Les recettes du secteur vital du tourisme ont accusé en 2011 une baisse de 30%, soit un manque à gagner de 4 milliards de dollars, selon des statistiques officielles, jugées par nombre d'opérateurs très en-deçà de la réalité.

Régulièrement dégradée par les agences de notation, l'Égypte ne fait plus rêver les investisseurs qui se bousculaient autrefois dans ce pays au marché intérieur de plus de 82 millions d'habitants.

Au coeur des inquiétudes, la fonte des réserves en devises de la banque centrale, qui ont diminué de plus de moitié, passant de 36 milliards de dollars en janvier 2011 à 16,3 milliards un an plus tard.

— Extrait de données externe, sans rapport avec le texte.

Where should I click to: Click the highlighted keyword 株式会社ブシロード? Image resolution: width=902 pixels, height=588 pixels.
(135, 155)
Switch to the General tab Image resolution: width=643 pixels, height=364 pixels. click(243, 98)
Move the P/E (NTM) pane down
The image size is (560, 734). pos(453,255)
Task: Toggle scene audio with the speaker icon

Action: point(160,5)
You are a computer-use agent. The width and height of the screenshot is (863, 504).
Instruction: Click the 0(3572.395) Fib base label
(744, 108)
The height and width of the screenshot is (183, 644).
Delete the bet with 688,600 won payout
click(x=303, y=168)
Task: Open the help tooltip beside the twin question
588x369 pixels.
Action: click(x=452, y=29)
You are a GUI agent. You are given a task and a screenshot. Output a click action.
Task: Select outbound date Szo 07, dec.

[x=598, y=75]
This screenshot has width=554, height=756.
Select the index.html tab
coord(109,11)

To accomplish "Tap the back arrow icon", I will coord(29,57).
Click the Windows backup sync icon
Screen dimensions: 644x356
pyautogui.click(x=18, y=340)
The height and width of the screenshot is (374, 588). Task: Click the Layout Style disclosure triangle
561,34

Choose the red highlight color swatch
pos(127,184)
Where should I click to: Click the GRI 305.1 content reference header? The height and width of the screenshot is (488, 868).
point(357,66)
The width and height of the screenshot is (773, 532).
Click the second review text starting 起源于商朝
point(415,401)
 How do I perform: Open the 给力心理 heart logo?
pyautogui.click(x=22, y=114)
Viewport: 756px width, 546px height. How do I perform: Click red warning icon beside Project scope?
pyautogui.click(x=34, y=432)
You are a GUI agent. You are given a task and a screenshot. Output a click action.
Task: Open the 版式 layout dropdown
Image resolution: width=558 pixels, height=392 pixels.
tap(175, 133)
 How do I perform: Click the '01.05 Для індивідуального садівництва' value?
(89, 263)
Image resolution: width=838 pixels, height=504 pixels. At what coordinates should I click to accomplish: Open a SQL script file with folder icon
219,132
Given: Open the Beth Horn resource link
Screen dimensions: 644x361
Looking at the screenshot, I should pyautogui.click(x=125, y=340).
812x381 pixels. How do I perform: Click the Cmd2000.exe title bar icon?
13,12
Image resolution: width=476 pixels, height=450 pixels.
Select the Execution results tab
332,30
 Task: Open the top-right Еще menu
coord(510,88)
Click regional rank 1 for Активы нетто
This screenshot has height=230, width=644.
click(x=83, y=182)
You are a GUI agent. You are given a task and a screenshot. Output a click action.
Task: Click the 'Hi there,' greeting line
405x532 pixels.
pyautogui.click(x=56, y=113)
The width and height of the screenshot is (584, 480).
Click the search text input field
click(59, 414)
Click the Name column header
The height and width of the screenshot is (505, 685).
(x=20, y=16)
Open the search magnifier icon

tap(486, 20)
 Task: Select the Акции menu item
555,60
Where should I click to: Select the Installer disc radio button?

Une diminution qui, cumulée avec un déficit budgétaire de 8,7% du PIB --mais en réalité au delà de 10% selon certains économistes-- laisse craindre que le pays ne pourra dans quelques mois ni payer ses importations, ni maintenir son coûteux système de subventions aux produits de base.

Un dispositif qui permet de garder des prix très bas pour des produits comme l'essence, le pain ou le gaz domestique, et d'éviter une explosion sociale dans un pays où 40% de la population vit avec deux dollars ou moins par jour.

Des difficultés d'approvisionnement en essence pendant quelques jours en janvier ont provoqué une véritable ruée sur les stations-service à travers le pays, sur fond de rumeurs de pénurie et de flambée de prix à la pompe, traduisant l'extrême nervosité de la population sur ce sujet.

Mais réformer ce système risque de placer le gouvernement transitoire nommé par l'armée en situation périlleuse.

«Changer la politique concernant les subventions aux produits alimentaires, à l'essence ou au gaz butane peut mener à un désastre politique», estime Hamdi Abdelazeem, économiste à l'Académie Sadate.

Avec à la clé des risques de troubles sociaux, voire des «émeutes du pain» comme le pays en a déjà connues.

Après des atermoiements, Le Caire a décidé de revenir vers le FMI pour solliciter un prêt de 3,2 milliards de dollars, et se tourne vers la Banque mondiale pour un milliard supplémentaire.

Mais le premier ministre Kamal al-Ganzouri a reconnu lui-même que les milliards de dollars d'aide promis par les riches pétromonarchies du Golfe ne sont pour la plupart qu'à l'état de mirage.

Nombre d'Égyptiens redoutent aussi que la générosité des Européens ne soit revue au profit du sauvetage de la zone euro.

La situation politique encore confuse du pays et les flambées régulières de violence n'encouragent ni les soutiens internationaux, ni les réformes internes.

Le pouvoir militaire est de plus en plus contesté, le gouvernement qu'il a nommé n'a plus que quelques mois à vivre avant une élection présidentielle, et les islamistes aux options économiques incertaines règnent désormais sur l'assemblée.

Le président de la Banque mondiale Robert Zoellick a redouté jeudi des tensions autour de l'aide internationale pour ce pays dont «les réserves sont à des niveaux bas», si les demandes de transparence et de démocratisation ne sont pas entendues.

«On a eu des gens dans les rues qui demandaient un système convenable, on a eu la destitution de Hosni Moubarak, mais on a toujours les militaires qui faisaient partie de l'ancien régime», a-t-il dit, en s'interrogeant aussi sur «comment les Frères musulmans, qui sont les grands gagnants des élections, vont gouverner».